### WORK INSTRUCTION
In the entries below, which lines run from the one with "Viewport: 886px width, 540px" through the one with "The height and"? Repeat exactly those, both included, and no pictures.

### THE DATA
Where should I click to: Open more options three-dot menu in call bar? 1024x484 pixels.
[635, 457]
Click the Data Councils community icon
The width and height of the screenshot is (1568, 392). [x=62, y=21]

...

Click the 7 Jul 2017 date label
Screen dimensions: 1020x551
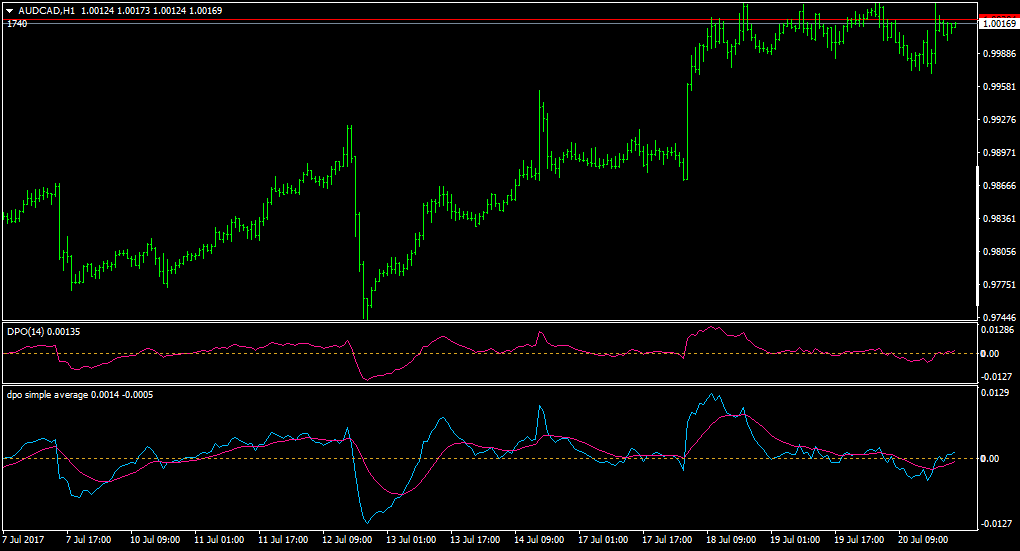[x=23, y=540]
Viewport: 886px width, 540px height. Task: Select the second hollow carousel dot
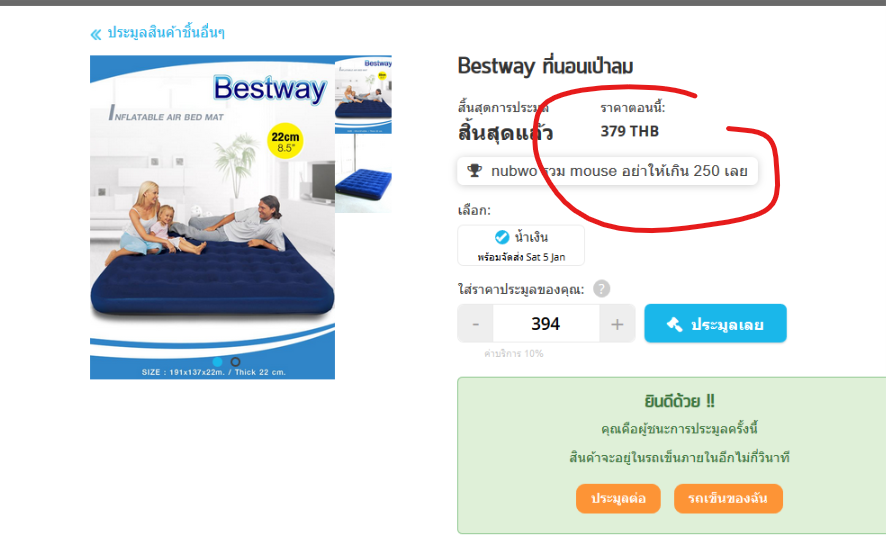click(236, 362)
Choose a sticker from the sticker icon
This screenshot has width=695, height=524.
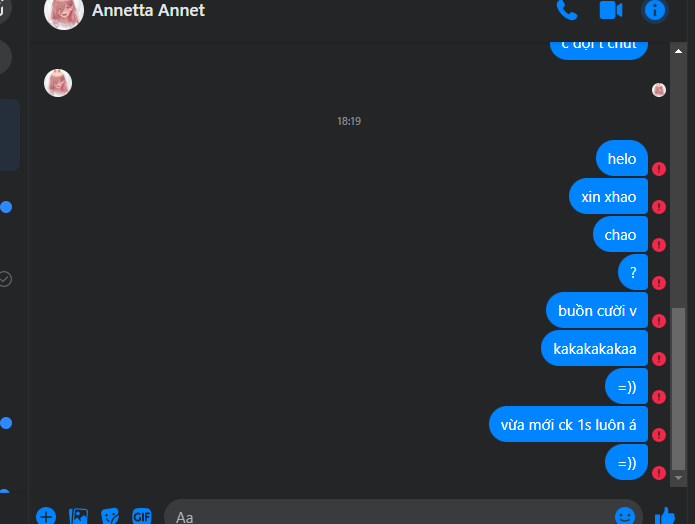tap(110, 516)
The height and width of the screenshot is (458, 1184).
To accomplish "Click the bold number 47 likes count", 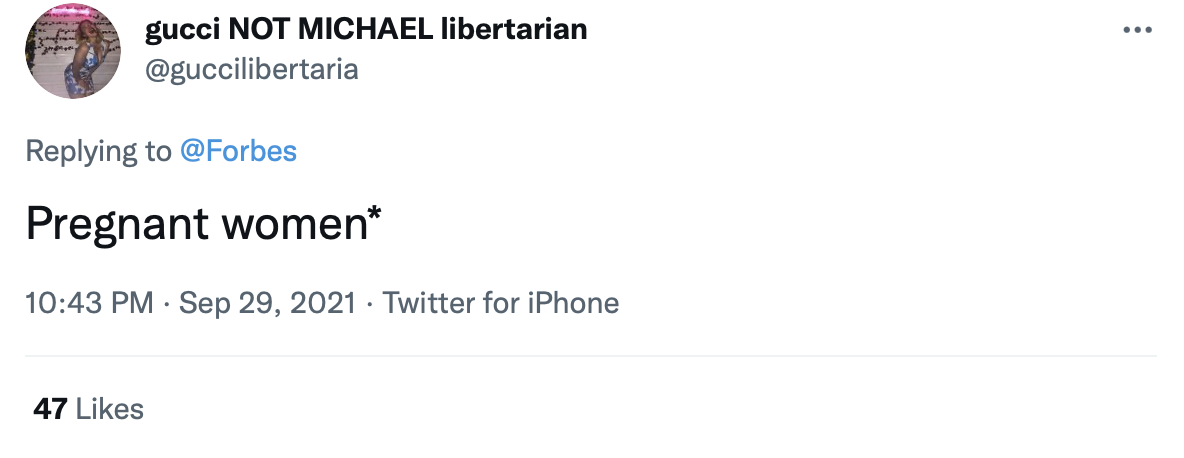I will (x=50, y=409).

### RESULT BELOW
Viewport: 886px width, 540px height. Task: Select the second hollow carousel dot
click(236, 362)
Choose a sticker from the sticker icon
This screenshot has width=695, height=524.
tap(110, 516)
The height and width of the screenshot is (458, 1184).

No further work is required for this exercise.